= Dynamic Party =

Nigerian political party

Dynamic Party was a Nigerian political party headed by the mathematician and scholar Chike Obi. It was inaugurated in Ibadan on April 7, 1951. The party embraced Kemalism, and was cautious about the early movement towards self-government.

The party was one of the first re-independence parties to publish a well-organized manifesto.
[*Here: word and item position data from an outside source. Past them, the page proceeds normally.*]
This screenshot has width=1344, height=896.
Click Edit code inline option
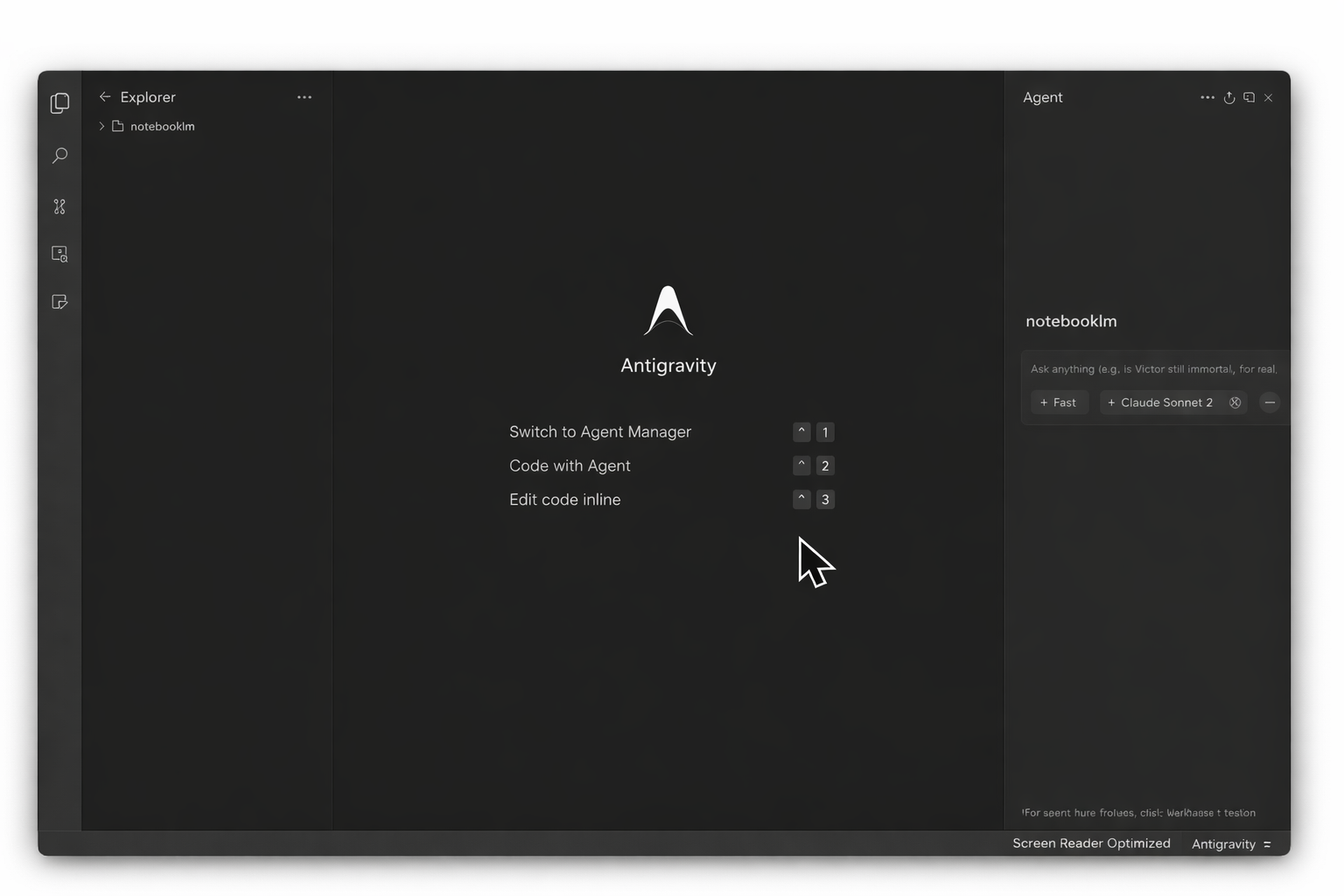coord(564,500)
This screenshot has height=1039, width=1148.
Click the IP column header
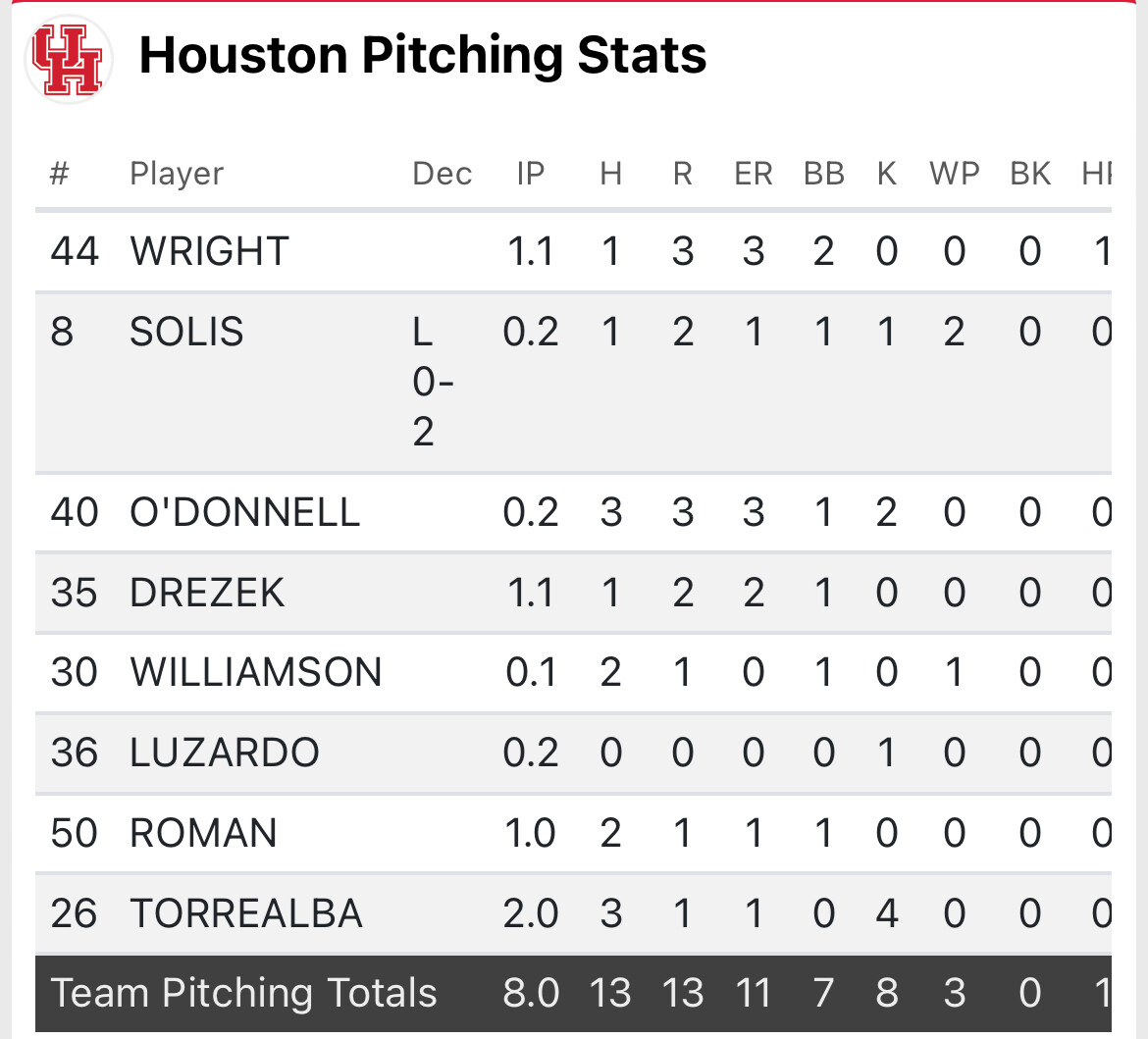530,174
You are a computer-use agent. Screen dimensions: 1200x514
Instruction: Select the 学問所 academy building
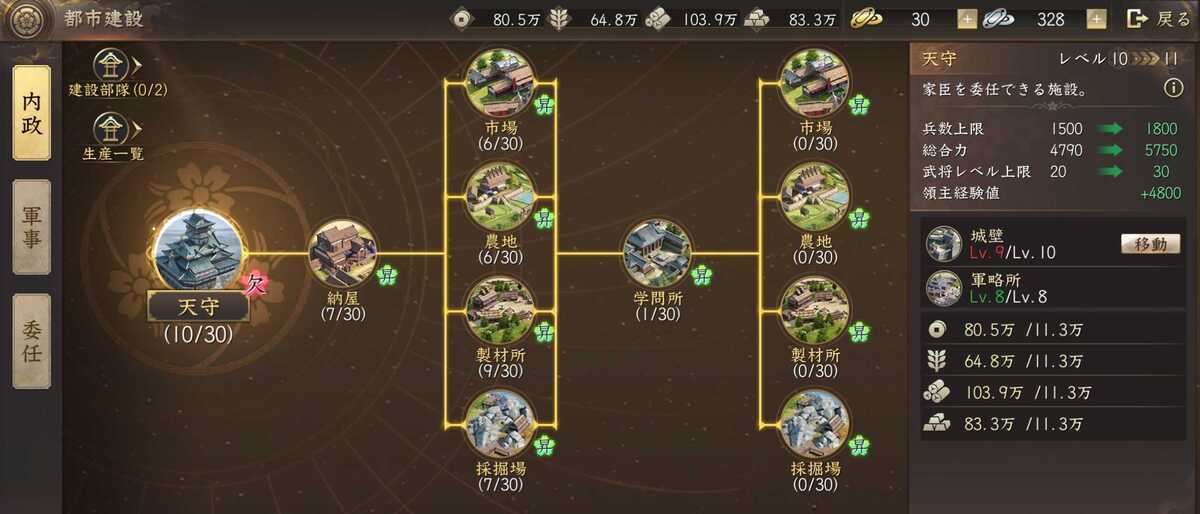657,253
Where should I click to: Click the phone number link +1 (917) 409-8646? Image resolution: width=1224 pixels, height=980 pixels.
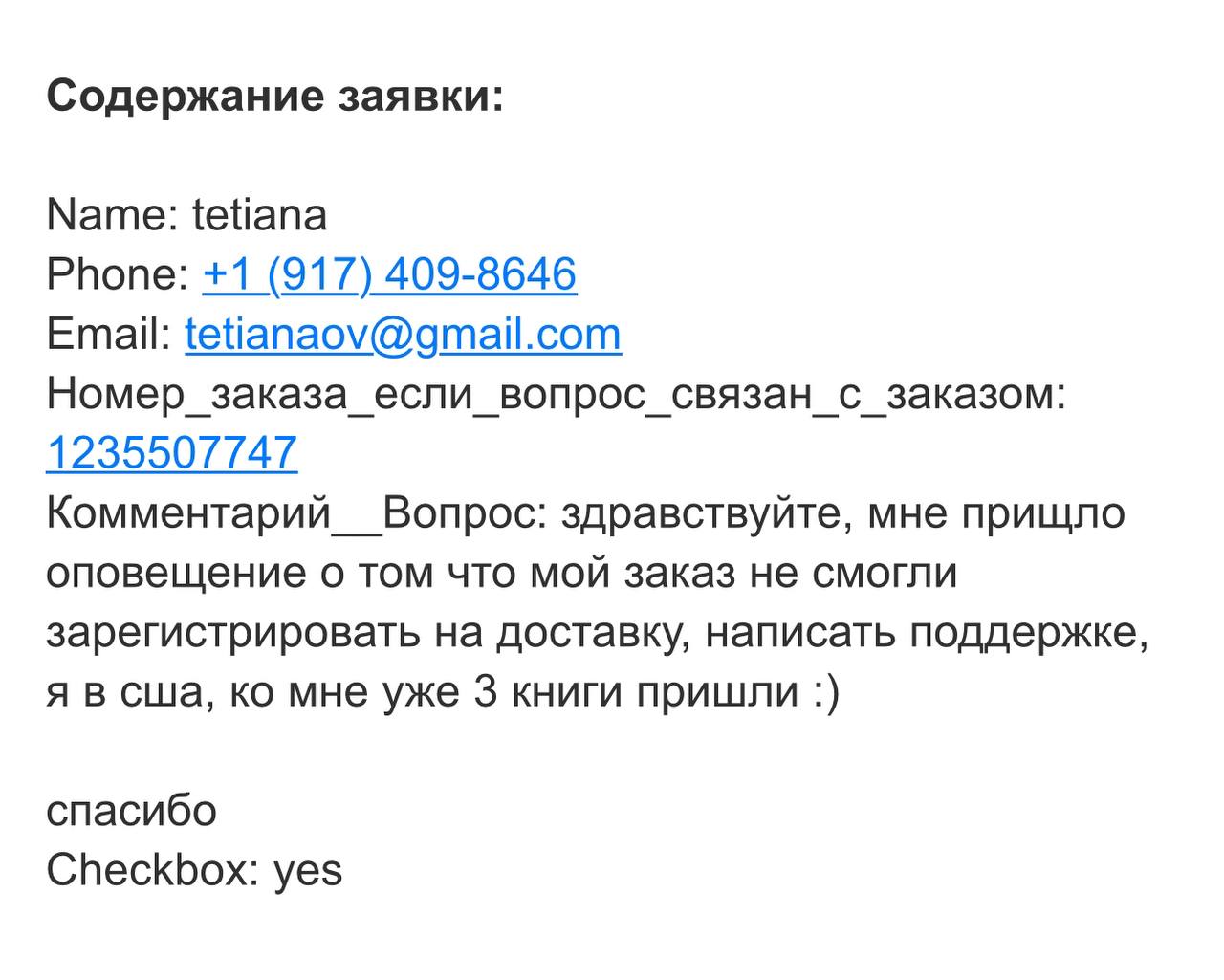[389, 274]
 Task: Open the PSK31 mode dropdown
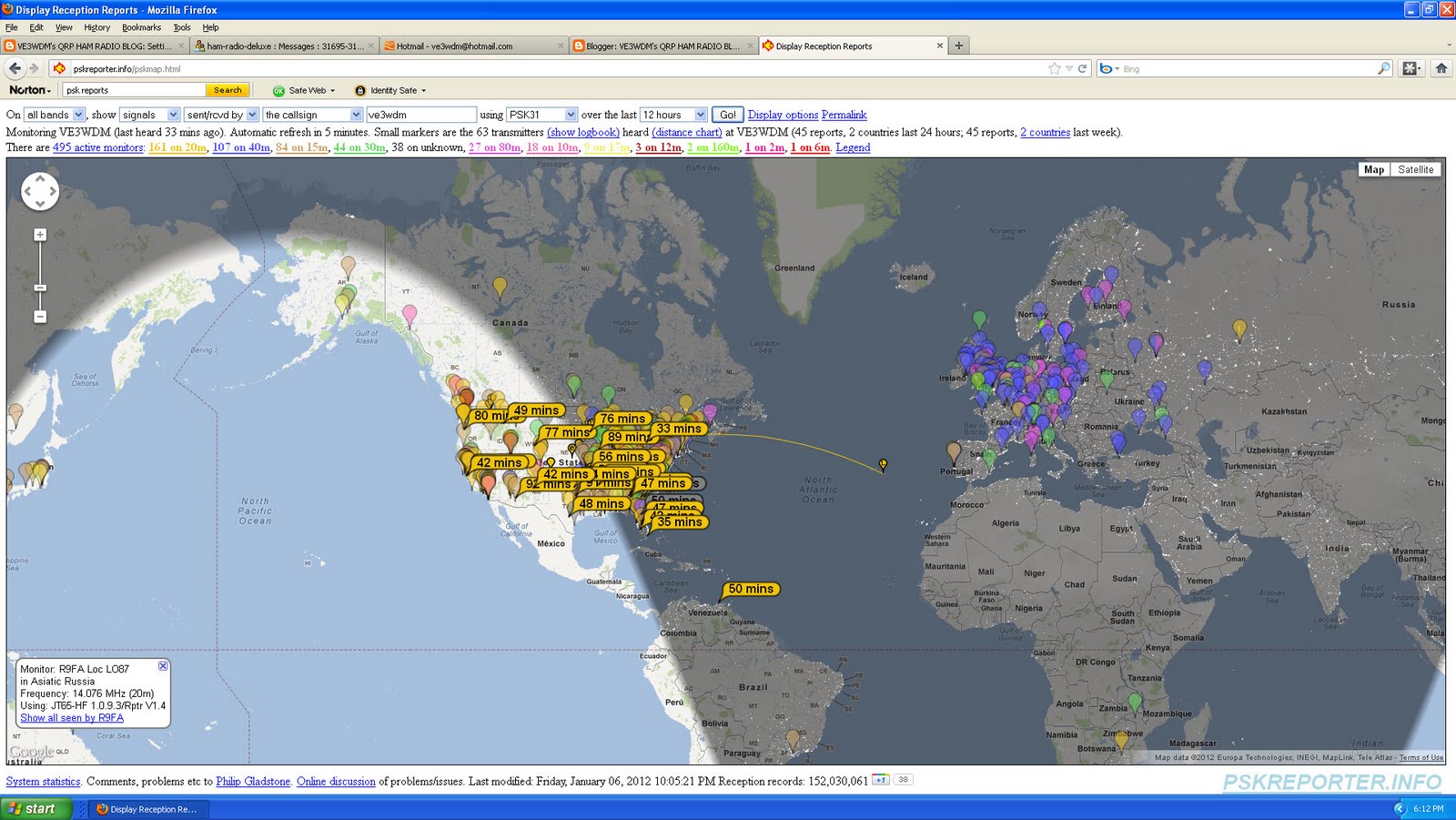click(541, 115)
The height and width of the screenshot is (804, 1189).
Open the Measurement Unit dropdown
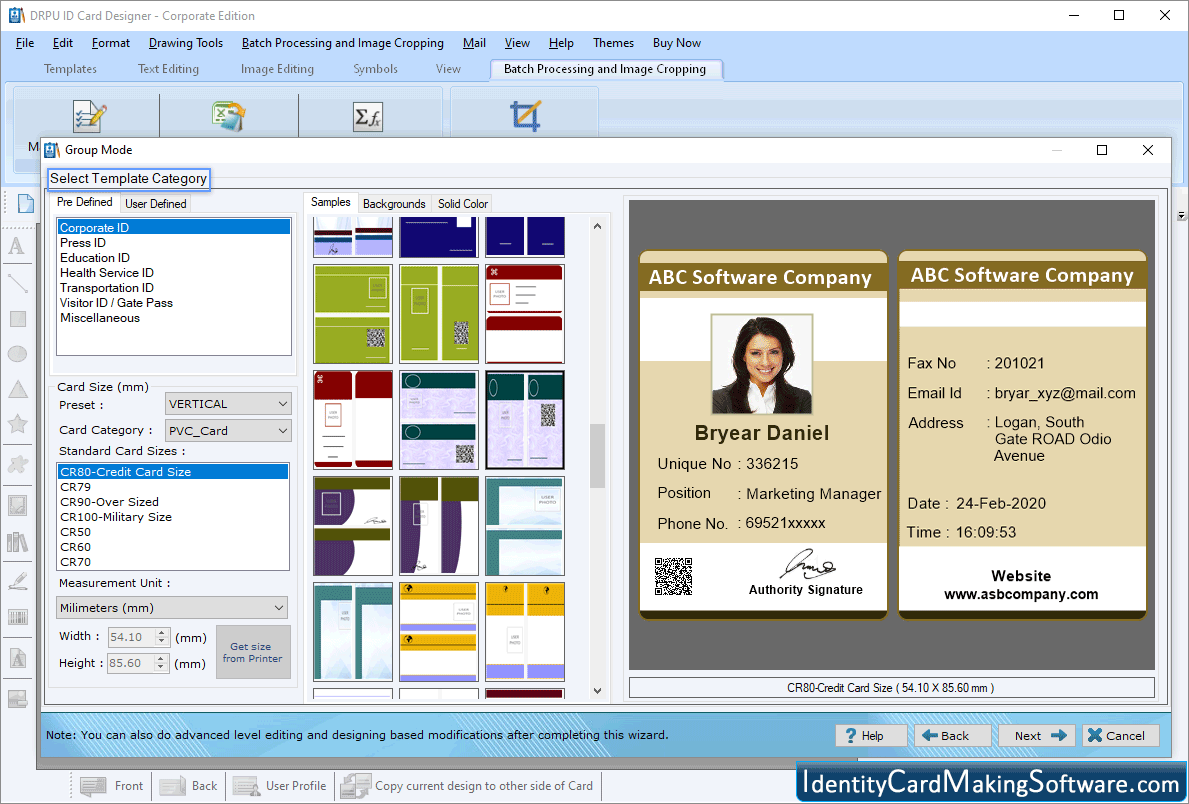(x=171, y=607)
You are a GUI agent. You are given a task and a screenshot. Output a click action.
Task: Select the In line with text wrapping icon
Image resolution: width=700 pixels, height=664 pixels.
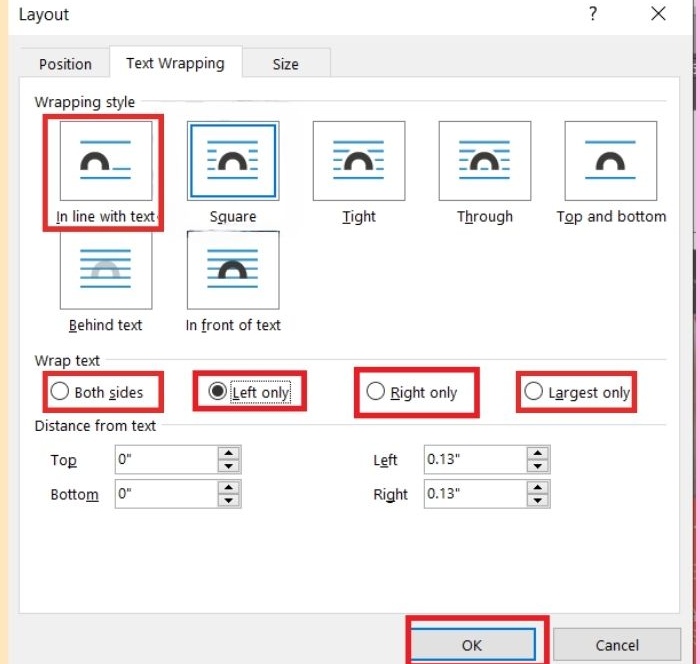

In its manifesto, it sought to contest the mad rush towards self-government by the Action Group, embrace cooperation with Europeans and Americans, promote national loyalty and improve communications in Nigerian divisions, starting from Esan, Egbado and Ekiti.

Chike Obi summarized his views of Nigerian Kemalism as
Kemalism is a manifestation of what is known . . . as 'Totalitarianism of the left' as opposed to 'totalitarianism of the right', which differs from the former in that the latter believes in force as a permanent way of maintaining order, whereas the former when resorting to force is used only in order to quicken the pace of progress . . . Kemalism is a philosophy which in recognising the vital urgency for a backward country, to introduce western technology into her borders also recognises the necessity for the use of the weapon of total conscription, that is inter alia the necessity for the backward country to introduce into her borders western administration, language, way of life as much of these as is inseparable from western technology, and the suppression of any local pretensions which might be an obstacle to the declared aim of westernisation.

Some of the party's salient points included the recommendation and setting up of three military training schools and an 'institute of guerrilla warfare'. It also advocated the formation of a West African Republic made up of most of French, British, Spanish, and Portuguese West Africa, a West African 'Monroe Doctrine', and a defensive alliance with India against South Africa.